THE TAKEAWAY:

You can hack your way into eating 80/20 Plants without having to learn new recipes and do extensive meal prep. Three simple swaps include replacing eggs in your baking, swapping out meat in dishes for healthy veggies, and swapping out processed cereals and granola from your breakfast in favor of whole grains like oats, quinoa, or brown rice, or even making a quick granola with oats, almonds, chia, and hemp seeds instead.

Swap Eggs for a plant-based alternative, when baking.

You can buy egg replacers in powdered or liquid form, but there’s an even healthier way to cut the eggs out of all your baking adventures! Substitute eggs with bananas, applesauce or avocados. These make great replacements when preparing cakes, muffins, and other baked goods. The absolutely best (and healthiest) replacement for eggs is a “flax-egg” or “chia-egg”. Mix one tablespoon of ground flaxseed or chia seeds with three tablespoons of warm water and let it sit till it becomes a gel. Add this mixture to your recipe (just like you would add eggs).

Should you go with flax or chia seeds? You can use either one! It’s a matter of preference. Flax seeds have an earthy, nutty taste while chia seeds have very little flavor. (You might choose flax-eggs for heartier baked goods and reserve chia-eggs for recipes with more delicate flavors. And of course, swap any dairy used in baking with one of the plethoras of plant-based milks available on the market.

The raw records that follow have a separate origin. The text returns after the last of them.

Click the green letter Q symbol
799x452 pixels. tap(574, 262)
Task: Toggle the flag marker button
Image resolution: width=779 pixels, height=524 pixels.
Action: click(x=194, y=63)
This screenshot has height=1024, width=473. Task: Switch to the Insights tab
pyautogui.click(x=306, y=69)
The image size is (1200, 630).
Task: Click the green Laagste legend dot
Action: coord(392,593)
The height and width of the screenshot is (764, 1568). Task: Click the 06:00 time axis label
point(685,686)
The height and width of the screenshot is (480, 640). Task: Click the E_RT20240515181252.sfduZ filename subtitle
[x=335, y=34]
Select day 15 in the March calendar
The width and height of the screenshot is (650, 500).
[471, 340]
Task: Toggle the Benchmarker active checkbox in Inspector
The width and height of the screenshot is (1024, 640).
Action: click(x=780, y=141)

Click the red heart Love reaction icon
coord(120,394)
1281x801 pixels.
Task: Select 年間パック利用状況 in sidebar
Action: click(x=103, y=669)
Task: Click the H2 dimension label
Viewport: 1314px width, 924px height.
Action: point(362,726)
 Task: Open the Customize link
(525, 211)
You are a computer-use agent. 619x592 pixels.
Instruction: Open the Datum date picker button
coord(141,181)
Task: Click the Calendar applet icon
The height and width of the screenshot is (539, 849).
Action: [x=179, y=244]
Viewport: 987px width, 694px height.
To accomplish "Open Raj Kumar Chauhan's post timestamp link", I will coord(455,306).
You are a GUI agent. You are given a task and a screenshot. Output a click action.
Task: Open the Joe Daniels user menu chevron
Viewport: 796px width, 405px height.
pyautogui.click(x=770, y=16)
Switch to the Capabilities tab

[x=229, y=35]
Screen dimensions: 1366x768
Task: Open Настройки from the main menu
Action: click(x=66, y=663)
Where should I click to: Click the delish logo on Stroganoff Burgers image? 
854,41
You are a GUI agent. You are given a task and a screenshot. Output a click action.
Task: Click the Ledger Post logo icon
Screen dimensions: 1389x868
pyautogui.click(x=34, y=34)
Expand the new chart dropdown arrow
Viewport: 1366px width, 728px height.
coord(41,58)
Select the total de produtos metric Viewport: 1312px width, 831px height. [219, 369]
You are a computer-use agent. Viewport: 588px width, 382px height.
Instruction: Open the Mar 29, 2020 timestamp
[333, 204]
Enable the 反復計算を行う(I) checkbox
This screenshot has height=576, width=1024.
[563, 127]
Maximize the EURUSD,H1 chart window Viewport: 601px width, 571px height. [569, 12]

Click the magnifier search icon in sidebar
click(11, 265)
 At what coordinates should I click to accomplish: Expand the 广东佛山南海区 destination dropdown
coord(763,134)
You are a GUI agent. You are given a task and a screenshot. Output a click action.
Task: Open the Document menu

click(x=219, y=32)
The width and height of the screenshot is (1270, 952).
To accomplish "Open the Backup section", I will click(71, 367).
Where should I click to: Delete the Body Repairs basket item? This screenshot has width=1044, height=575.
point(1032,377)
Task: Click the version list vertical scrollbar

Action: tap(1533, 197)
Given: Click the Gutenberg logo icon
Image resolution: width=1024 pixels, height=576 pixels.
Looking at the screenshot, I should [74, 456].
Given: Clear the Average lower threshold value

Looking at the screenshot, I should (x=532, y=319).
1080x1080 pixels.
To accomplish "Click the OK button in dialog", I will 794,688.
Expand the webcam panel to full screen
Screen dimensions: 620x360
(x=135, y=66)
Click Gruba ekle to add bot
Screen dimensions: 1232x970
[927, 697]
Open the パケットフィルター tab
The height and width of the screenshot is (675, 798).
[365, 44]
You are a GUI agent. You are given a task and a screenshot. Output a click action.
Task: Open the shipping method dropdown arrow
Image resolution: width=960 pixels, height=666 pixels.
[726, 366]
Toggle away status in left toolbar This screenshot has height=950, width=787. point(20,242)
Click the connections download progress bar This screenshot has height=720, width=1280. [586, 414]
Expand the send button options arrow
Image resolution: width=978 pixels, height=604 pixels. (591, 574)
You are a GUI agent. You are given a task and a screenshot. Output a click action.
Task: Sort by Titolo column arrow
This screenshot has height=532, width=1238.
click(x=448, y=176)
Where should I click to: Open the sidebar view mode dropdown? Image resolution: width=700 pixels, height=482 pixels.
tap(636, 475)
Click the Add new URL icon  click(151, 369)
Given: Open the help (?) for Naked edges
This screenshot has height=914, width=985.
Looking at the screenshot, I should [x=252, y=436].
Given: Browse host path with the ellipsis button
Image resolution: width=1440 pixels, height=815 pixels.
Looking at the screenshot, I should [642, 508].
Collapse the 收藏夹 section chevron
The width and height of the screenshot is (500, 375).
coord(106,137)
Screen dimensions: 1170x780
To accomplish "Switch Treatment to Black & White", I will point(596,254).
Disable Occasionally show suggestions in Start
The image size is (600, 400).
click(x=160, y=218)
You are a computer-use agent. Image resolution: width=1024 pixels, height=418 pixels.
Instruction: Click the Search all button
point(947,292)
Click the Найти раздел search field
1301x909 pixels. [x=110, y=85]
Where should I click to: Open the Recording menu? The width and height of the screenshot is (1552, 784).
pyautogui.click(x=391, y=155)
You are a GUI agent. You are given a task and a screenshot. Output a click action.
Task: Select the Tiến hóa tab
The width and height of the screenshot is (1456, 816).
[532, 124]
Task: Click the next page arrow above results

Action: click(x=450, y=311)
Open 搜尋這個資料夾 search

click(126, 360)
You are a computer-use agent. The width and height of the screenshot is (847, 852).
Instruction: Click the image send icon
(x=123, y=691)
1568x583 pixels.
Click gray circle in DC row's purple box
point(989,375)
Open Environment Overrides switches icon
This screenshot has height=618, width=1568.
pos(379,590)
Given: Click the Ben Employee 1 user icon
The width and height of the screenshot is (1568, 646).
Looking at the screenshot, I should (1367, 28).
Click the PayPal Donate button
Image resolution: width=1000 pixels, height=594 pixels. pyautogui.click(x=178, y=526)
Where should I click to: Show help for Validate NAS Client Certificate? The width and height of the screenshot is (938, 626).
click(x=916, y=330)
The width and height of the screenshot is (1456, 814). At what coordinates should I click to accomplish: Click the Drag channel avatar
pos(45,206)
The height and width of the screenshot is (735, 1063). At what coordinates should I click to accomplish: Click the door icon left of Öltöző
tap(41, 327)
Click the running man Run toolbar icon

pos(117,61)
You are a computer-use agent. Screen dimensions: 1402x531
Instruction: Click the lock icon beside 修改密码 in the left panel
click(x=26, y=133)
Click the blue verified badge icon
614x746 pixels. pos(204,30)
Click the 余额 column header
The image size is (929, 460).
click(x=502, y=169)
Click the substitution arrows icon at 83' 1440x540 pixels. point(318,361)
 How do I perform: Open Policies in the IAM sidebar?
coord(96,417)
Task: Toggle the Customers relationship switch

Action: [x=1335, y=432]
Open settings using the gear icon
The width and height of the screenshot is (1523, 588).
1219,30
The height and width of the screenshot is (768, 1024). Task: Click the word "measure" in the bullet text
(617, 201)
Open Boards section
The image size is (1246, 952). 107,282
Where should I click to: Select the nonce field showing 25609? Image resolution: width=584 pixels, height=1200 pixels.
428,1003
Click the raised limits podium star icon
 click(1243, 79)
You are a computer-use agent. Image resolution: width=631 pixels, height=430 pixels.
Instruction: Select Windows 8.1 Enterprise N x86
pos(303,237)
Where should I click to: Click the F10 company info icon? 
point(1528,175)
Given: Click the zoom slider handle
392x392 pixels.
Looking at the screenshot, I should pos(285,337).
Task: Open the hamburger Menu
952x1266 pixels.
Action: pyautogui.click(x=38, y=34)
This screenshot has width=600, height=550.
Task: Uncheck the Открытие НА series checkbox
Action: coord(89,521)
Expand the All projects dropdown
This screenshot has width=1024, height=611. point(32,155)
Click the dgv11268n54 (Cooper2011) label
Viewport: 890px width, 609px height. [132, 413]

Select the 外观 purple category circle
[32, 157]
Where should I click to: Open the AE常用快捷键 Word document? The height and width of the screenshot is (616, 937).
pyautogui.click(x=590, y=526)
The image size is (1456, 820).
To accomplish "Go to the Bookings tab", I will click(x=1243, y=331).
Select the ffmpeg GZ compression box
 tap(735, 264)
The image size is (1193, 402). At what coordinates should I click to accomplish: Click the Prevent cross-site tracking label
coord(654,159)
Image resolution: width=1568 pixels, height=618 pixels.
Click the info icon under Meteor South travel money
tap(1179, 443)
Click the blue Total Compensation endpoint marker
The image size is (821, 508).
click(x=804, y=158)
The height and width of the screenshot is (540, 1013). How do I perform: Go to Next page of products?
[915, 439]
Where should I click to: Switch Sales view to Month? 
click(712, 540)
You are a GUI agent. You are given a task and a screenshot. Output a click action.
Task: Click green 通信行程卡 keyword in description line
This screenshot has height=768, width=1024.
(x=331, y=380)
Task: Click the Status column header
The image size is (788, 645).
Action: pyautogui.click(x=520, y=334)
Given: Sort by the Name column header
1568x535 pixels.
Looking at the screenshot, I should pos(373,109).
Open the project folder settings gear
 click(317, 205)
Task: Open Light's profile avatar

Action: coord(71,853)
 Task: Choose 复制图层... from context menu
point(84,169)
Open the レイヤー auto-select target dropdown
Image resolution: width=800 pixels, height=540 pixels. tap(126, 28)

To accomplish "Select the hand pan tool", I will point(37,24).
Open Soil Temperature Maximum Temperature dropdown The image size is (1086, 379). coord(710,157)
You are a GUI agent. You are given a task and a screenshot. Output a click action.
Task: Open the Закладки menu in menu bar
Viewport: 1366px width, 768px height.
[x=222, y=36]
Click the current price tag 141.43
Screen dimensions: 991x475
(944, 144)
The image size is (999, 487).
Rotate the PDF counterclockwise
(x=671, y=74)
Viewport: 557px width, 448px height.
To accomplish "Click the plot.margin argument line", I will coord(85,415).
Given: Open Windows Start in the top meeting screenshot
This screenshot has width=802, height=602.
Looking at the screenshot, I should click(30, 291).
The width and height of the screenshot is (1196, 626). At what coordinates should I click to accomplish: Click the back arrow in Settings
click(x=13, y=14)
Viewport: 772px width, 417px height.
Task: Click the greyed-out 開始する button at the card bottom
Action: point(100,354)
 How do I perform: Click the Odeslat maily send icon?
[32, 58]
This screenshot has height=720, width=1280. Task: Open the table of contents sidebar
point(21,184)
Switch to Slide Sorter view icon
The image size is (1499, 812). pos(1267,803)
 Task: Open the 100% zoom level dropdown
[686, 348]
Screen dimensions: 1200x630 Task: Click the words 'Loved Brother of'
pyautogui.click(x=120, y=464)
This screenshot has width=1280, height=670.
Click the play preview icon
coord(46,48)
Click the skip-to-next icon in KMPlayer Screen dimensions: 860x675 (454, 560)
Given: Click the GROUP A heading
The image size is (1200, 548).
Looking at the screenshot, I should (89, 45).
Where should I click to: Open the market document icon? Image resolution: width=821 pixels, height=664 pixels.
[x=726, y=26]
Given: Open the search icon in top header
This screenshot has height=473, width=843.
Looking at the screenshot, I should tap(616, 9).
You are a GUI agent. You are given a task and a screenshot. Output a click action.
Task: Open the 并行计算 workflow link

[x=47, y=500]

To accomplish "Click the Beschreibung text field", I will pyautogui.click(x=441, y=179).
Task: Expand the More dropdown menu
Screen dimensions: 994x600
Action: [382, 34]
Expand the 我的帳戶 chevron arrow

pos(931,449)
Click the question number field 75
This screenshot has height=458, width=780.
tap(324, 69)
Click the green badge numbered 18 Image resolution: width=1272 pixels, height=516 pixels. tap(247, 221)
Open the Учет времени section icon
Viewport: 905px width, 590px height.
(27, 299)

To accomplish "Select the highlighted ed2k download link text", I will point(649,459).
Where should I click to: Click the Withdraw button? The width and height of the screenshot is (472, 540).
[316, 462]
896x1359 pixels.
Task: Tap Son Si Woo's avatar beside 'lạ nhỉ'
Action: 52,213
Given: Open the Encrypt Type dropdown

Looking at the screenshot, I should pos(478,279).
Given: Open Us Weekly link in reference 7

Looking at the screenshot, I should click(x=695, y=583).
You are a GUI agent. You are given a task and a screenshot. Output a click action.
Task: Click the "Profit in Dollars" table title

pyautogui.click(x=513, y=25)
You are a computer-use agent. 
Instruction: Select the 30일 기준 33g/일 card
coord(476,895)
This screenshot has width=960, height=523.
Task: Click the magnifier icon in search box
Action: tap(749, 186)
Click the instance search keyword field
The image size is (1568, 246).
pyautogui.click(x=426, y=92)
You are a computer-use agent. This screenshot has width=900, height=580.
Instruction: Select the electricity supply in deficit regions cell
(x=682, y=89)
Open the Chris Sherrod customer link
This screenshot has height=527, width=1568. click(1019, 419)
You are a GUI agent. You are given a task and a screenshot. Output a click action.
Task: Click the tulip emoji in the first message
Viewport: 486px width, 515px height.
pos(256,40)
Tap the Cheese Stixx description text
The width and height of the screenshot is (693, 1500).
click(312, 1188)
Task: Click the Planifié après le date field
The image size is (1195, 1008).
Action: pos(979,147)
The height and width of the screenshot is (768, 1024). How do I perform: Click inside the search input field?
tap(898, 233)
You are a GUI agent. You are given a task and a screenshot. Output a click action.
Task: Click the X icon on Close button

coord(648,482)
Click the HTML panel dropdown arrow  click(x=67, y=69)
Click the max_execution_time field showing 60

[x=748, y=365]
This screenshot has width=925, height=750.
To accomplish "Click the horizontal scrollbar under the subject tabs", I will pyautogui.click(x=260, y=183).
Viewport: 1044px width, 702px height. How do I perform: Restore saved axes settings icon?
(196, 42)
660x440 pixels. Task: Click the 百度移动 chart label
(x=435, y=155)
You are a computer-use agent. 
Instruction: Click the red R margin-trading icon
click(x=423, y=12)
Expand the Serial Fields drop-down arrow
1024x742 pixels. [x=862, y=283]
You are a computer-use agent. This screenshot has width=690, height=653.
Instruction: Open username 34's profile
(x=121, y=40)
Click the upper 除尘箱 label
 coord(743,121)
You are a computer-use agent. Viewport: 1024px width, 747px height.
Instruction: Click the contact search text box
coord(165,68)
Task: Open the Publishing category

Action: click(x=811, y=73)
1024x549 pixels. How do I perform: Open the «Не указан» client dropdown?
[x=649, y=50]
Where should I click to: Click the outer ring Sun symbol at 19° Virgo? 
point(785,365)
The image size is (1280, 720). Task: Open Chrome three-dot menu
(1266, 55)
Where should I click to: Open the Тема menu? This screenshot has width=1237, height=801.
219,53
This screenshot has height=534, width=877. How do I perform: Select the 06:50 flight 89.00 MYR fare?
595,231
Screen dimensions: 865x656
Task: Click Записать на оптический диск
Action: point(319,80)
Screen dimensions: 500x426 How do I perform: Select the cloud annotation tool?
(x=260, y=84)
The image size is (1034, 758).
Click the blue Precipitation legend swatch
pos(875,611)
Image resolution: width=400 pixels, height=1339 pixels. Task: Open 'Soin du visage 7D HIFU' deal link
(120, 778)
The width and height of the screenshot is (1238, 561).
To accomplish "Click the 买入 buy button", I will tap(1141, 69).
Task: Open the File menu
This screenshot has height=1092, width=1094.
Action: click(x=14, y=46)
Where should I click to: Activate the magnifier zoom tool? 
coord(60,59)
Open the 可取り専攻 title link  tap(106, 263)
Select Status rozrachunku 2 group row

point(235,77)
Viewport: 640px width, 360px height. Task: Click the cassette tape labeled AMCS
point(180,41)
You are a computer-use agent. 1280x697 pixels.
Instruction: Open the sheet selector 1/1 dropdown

Swap meat for these healthy veggies.

The easiest way to eliminate meat from your meal, is to replace it with plant-based meat. While that may be the right thing to do at times (perhaps not more than one meal a day), we’re here to show you that you can amp things up to an even healthier level if you ditched the meat in favor of some meaty vegetables.

A meaty what, I hear you ask? At the top of the list is mushrooms. They have the umami flavor and a meaty texture. Portobello and cremini mushrooms are definitely at the top of the meaty-mushroom list, but there are so many more you can experiment with.

Jackfruit is another option that you may have not heard of. Yes, we know….it’s a fruit, not a vegetable, but when you see what jackfruit can do in place of meat in your savory dishes (like barbeque sandwiches, Philly cheesesteaks, and pulled pork dishes) you won’t care what it is.

If you thought eggplant parm was all eggplants were good for, think again. Eggplant has a rich, meaty taste and it’s very versatile, making it great for burgers, meatballs and pizza toppings!

Lastly, legume it up! Lentils, beans, and peas have been a long-standing dependable replacement for meat. Lentils are a great replacement for ground beef in literally any recipe that calls for it. Legumes are healthy, hearty and pack a nutrition punch and can replace ground beef easily.

Swap processed cereals and granola from your breakfast.

Unfortunately, most of the cereals or granola on the market, are packed with added sugars, oils and additives that don’t make them healthy breakfast foods. You are better off choosing a whole grain you cook at home (like oats, quinoa, or brown rice), or even making quick granola with oats, almonds, chia, and hemp seeds instead. Try going grain-free and mix up some nuts and seeds with coconut, pour a little non-dairy milk over the top, add some fruit and enjoy grain-free granola. The less processed your cereals and granola options, the better. Plus, choosing whole sources of fat, such as nuts and seeds, instead of consuming processed oils is also much healthier for your heart.

If you remember only one thing for today: You can hack your way into eating 80/20 Plants without having to learn new recipes and do extensive meal prep. Three simple swaps include replacing eggs in your baking, swapping out meat in dishes for healthy veggies, and swapping out processed cereals and granola from your breakfast in favor of whole grains like oats, quinoa, or brown rice, or even making a quick granola with oats, almonds, chia, and hemp seeds instead.